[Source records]

[Start of Attachment]

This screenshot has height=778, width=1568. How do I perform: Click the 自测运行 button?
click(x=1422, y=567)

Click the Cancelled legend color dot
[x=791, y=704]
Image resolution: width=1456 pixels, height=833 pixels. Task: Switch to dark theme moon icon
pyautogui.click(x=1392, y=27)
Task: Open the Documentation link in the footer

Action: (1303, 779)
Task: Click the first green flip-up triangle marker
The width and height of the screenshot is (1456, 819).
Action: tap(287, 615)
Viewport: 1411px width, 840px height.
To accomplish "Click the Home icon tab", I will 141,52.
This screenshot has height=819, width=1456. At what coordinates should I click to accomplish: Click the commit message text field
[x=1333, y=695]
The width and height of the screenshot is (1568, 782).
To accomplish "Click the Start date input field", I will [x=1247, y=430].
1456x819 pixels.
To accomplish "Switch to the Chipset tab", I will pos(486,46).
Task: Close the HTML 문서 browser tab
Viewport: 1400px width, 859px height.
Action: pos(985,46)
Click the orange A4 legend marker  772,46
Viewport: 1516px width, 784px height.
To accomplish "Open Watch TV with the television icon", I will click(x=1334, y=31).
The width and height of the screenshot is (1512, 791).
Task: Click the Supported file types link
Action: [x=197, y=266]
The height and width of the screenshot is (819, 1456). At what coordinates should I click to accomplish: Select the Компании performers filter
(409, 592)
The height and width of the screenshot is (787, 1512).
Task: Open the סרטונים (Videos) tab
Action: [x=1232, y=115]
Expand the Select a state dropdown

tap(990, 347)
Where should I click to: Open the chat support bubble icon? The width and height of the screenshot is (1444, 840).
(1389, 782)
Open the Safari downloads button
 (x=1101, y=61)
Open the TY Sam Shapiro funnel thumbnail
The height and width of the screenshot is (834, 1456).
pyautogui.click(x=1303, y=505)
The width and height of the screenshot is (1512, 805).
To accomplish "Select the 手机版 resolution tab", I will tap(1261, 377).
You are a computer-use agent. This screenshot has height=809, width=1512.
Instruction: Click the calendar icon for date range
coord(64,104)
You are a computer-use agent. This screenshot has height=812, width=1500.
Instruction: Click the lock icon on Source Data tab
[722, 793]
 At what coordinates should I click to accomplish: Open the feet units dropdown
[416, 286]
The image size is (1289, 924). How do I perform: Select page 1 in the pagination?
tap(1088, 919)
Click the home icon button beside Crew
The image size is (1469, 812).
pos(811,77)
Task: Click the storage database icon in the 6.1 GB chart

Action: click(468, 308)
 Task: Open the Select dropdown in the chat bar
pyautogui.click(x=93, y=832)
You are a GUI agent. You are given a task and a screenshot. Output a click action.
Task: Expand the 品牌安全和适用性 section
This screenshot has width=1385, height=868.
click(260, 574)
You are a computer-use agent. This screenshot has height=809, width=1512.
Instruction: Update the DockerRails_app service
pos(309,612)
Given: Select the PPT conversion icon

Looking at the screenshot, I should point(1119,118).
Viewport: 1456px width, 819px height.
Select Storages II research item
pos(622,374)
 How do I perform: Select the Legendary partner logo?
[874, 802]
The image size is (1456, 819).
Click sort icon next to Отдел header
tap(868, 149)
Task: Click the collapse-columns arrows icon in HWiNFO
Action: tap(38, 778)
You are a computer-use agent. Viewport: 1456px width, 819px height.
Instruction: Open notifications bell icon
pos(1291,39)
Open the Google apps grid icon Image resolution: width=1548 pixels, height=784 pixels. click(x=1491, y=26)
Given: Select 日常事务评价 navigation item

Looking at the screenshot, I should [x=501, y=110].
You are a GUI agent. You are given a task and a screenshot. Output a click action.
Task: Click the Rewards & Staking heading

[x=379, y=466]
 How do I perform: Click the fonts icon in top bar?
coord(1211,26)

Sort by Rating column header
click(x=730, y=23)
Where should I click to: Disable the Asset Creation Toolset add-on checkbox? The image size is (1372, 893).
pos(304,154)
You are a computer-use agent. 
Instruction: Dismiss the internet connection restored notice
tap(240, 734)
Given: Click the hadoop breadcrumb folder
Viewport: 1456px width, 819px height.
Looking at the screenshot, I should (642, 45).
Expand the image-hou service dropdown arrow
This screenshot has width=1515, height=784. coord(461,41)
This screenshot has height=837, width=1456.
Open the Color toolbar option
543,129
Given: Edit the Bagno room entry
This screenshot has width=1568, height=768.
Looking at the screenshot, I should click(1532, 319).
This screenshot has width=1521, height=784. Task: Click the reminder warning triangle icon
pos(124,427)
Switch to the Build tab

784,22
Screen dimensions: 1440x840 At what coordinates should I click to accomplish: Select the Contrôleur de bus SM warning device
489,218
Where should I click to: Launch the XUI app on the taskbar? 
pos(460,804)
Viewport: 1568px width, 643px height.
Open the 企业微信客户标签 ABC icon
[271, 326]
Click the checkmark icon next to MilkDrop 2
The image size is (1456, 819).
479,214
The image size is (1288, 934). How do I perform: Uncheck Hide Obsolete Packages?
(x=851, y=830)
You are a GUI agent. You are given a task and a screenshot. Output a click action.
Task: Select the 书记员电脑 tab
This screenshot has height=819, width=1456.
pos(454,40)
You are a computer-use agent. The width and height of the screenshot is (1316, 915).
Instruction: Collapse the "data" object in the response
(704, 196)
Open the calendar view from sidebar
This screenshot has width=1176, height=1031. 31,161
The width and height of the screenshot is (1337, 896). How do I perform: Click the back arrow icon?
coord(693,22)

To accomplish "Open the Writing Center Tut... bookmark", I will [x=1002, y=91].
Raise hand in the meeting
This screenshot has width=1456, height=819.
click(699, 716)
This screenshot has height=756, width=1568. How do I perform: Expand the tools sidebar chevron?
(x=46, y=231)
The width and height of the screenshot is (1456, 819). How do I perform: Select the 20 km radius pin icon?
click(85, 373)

[End of Attachment]

Search the data above for the string "computer". Report every line where it is found.

You are a computer-use agent. This screenshot has height=809, width=1512.
You are a computer-use agent. This screenshot has height=812, width=1500.
You are a computer-use agent. This screenshot has height=809, width=1512.
You are a computer-use agent. Viewport: 1456px width, 819px height.
You are a computer-use agent. 
You are a computer-use agent. The width and height of the screenshot is (1316, 915).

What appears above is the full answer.